▶ [Exercise passage]:
============
Sophie Carter majors in elementary education at George Mason University. She’s spent winter break of her junior year as a substitute teacher.

“I just thought, why not get some more experience?” she said.

“It’s definitely helped me kind of imagine what my classroom’s gonna look like,” she said.

FCPS says it’s struggling to find enough substitutes with about 40% of slots going empty during this latest COVID-19 surge.

“I do think the work is a challenge,” McNair Upper Elementary School Principal Melissa Goddin said. “It’s a lot harder, I think, than people might realize.”

McNair Upper Elementary School encourages college students like Carter to step up and sub.

Everyone must undergo a background check.

The pay starts at about $18 an hour.

“What better practice can you have than on-the-job training to be a substitute but also get paid for it unlike student teaching where you don’t get paid,” Goddin said.
============
▶ [Given entries]:
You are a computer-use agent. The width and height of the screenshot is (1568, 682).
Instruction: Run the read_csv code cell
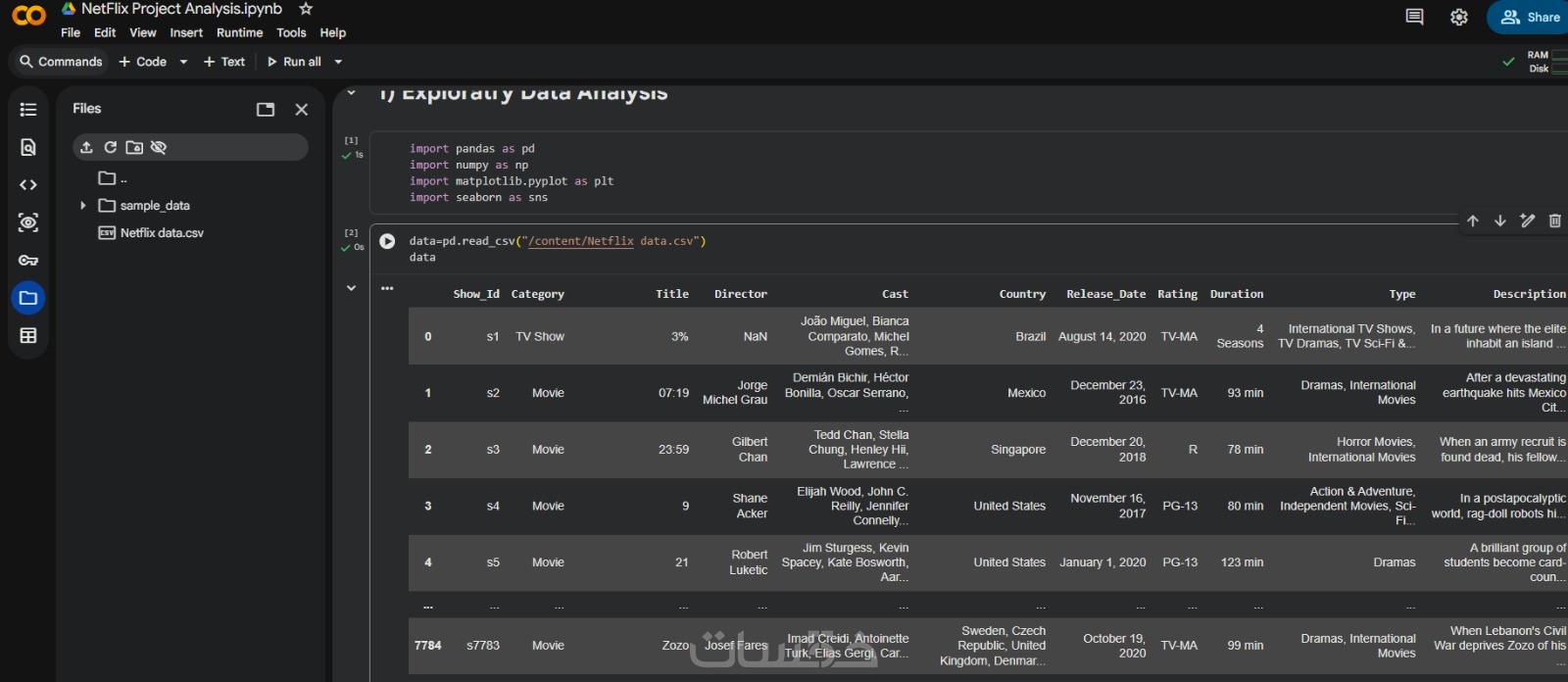coord(387,241)
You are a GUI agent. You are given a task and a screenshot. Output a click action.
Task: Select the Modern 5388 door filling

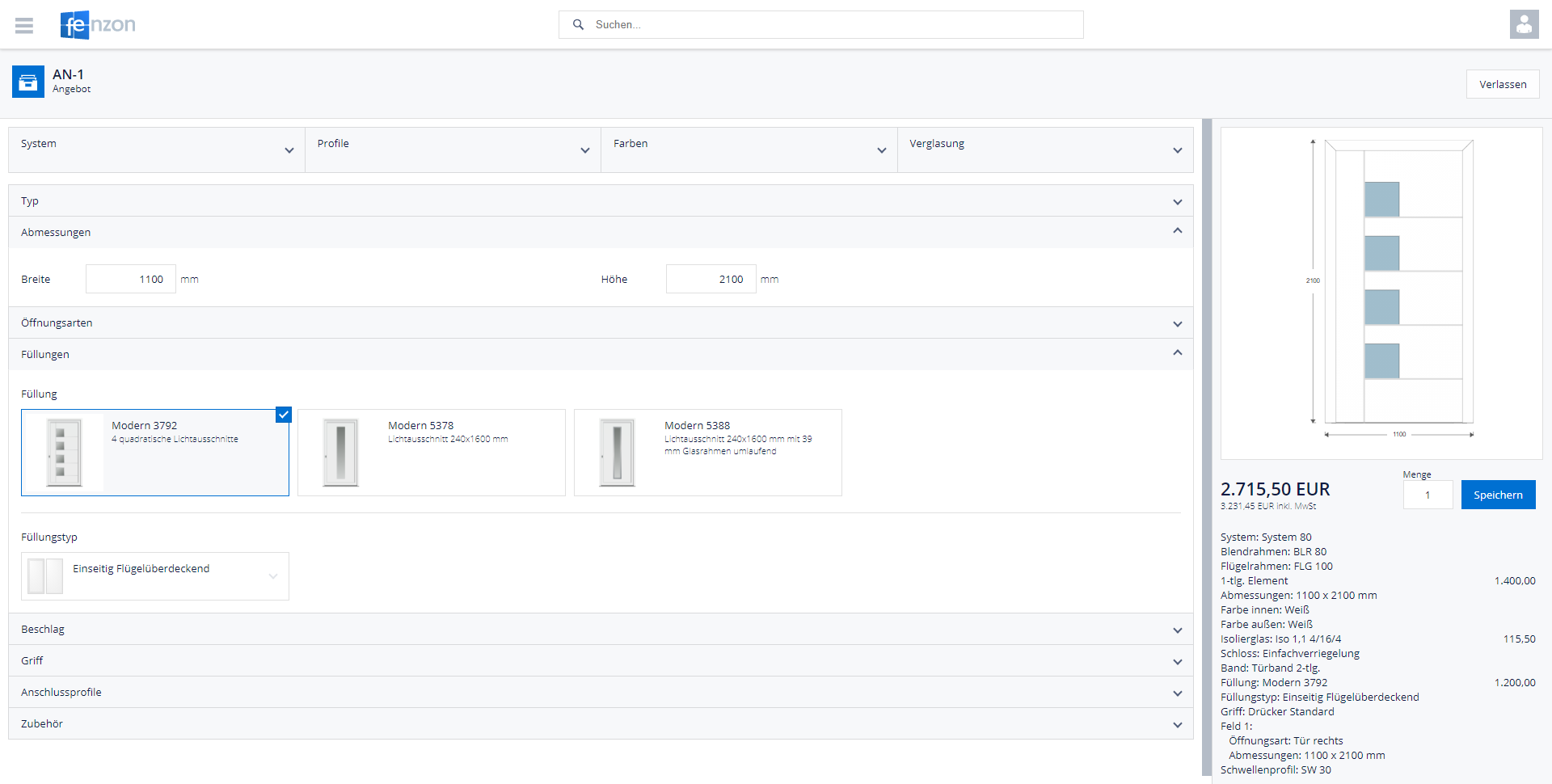(x=707, y=452)
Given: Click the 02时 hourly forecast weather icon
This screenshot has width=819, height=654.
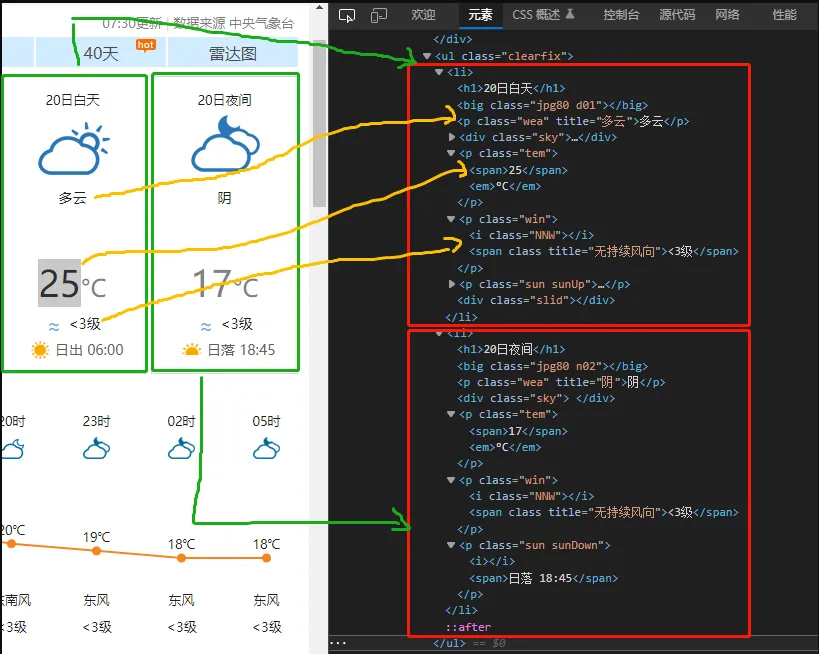Looking at the screenshot, I should (x=181, y=449).
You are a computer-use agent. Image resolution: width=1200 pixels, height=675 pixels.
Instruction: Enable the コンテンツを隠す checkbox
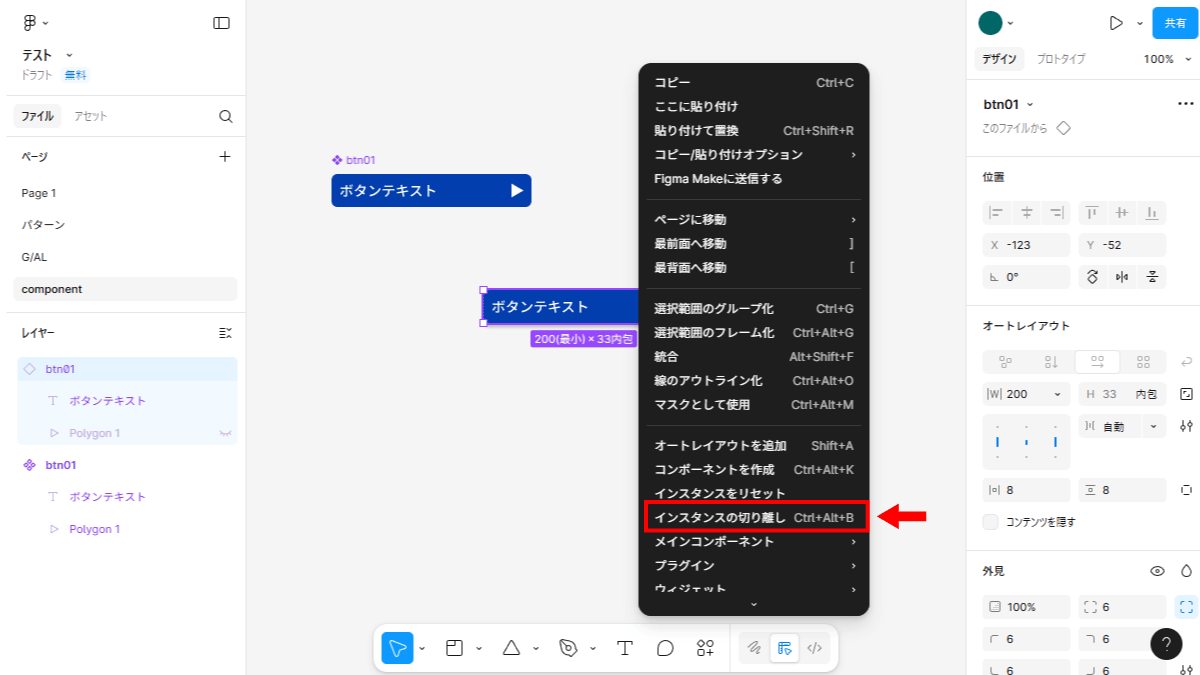coord(991,522)
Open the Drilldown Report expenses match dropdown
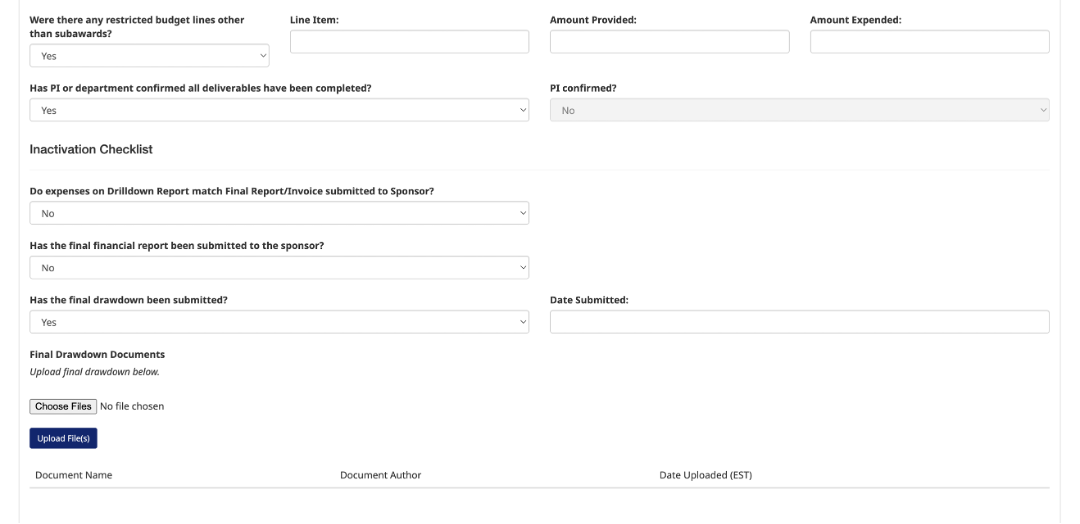The height and width of the screenshot is (524, 1080). tap(279, 213)
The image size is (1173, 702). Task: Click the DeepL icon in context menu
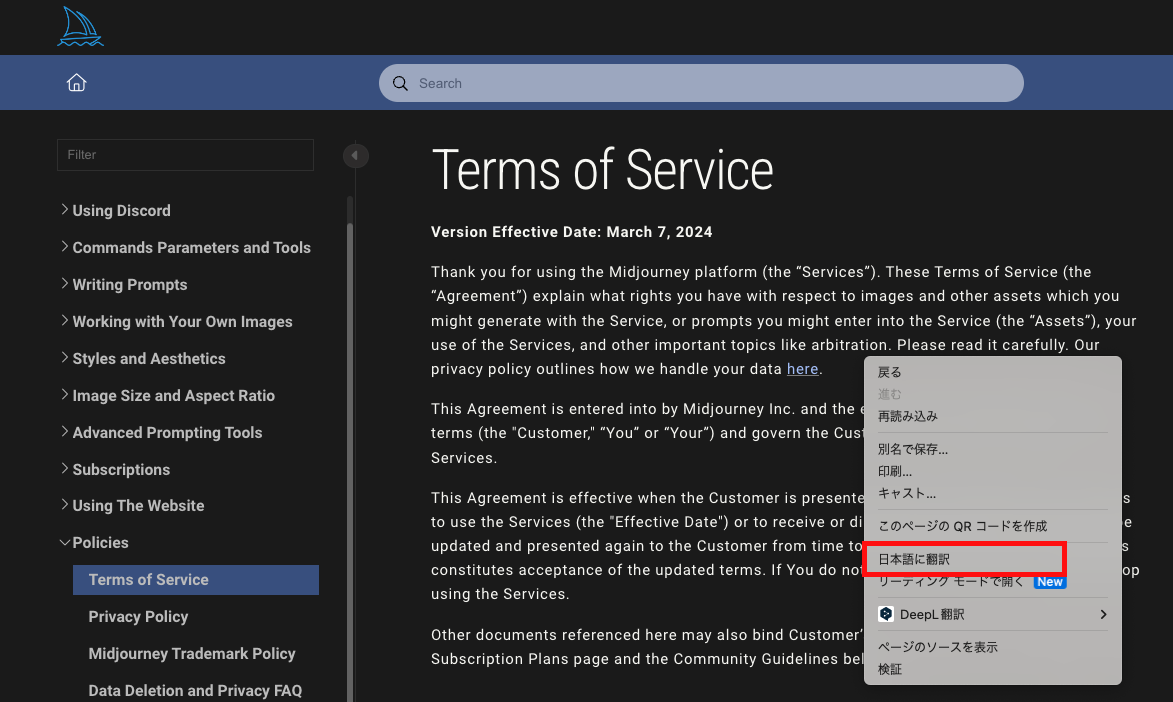point(885,614)
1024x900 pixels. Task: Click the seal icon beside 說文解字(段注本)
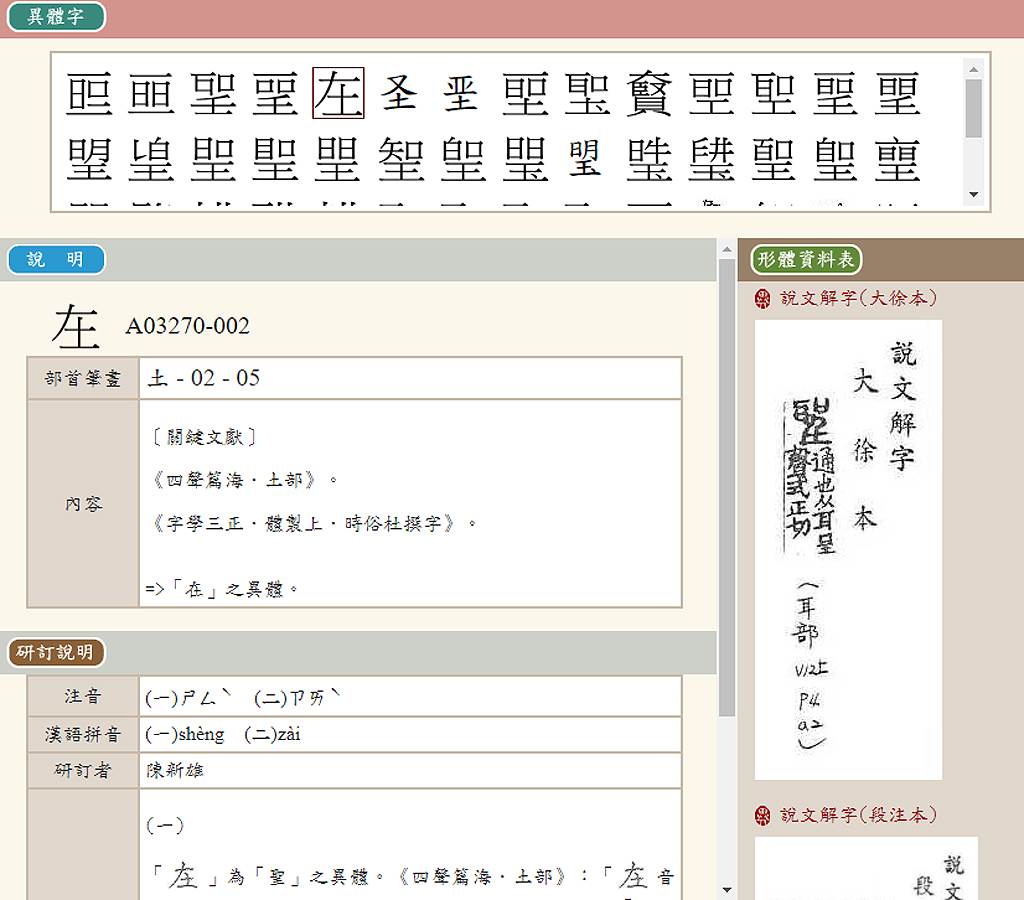763,815
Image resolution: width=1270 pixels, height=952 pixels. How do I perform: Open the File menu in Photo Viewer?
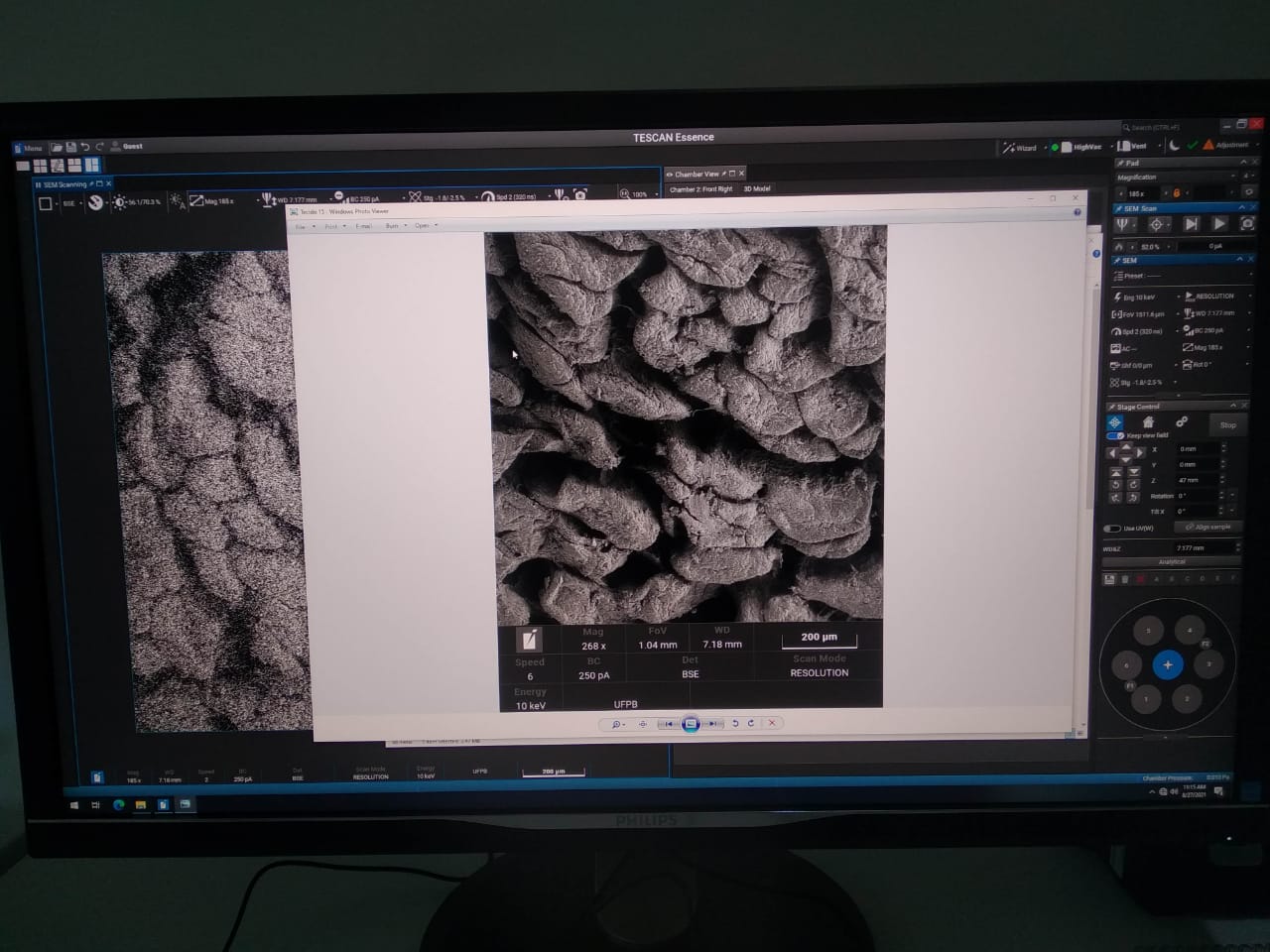click(303, 226)
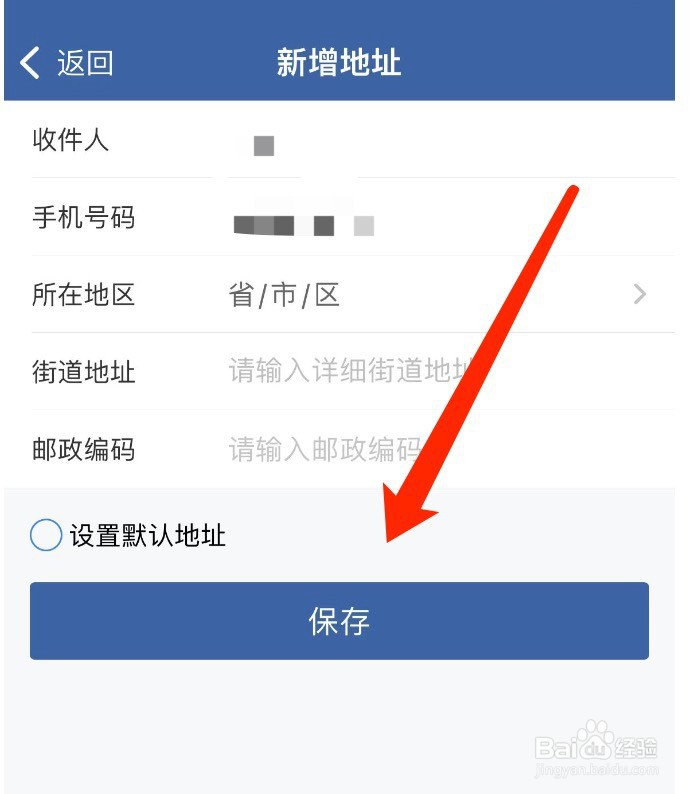Tap the 新增地址 page title

[339, 63]
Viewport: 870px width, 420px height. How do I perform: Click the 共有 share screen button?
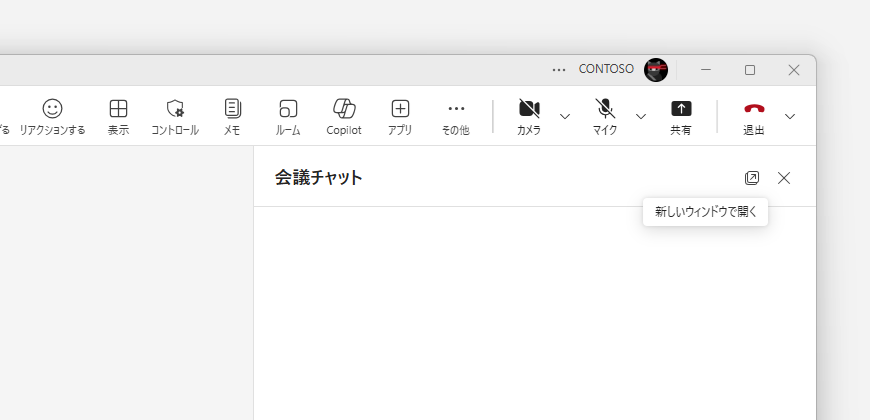(x=681, y=116)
============
▶ [Work required]:
Pick up the news story about college students working as substitute teachers and keep writing from its last sentence.

▶ [The answer]:
Fairfax County schools aren’t the only ones dealing with a sub shortage. In November, it forced Loudoun County to go virtual for two days. On Thursday, Montgomery County schools were about 800 subs short, which they say has been typical with the omicron variant.

Carter said she’s glad to help fill the gap.

“There could be 10-20 staff out in a day, and so whatever I could do to help decrease that number a little bit,” she said.

Many local school systems have also been bringing in parents and central office administrators to help fill in as subs as well.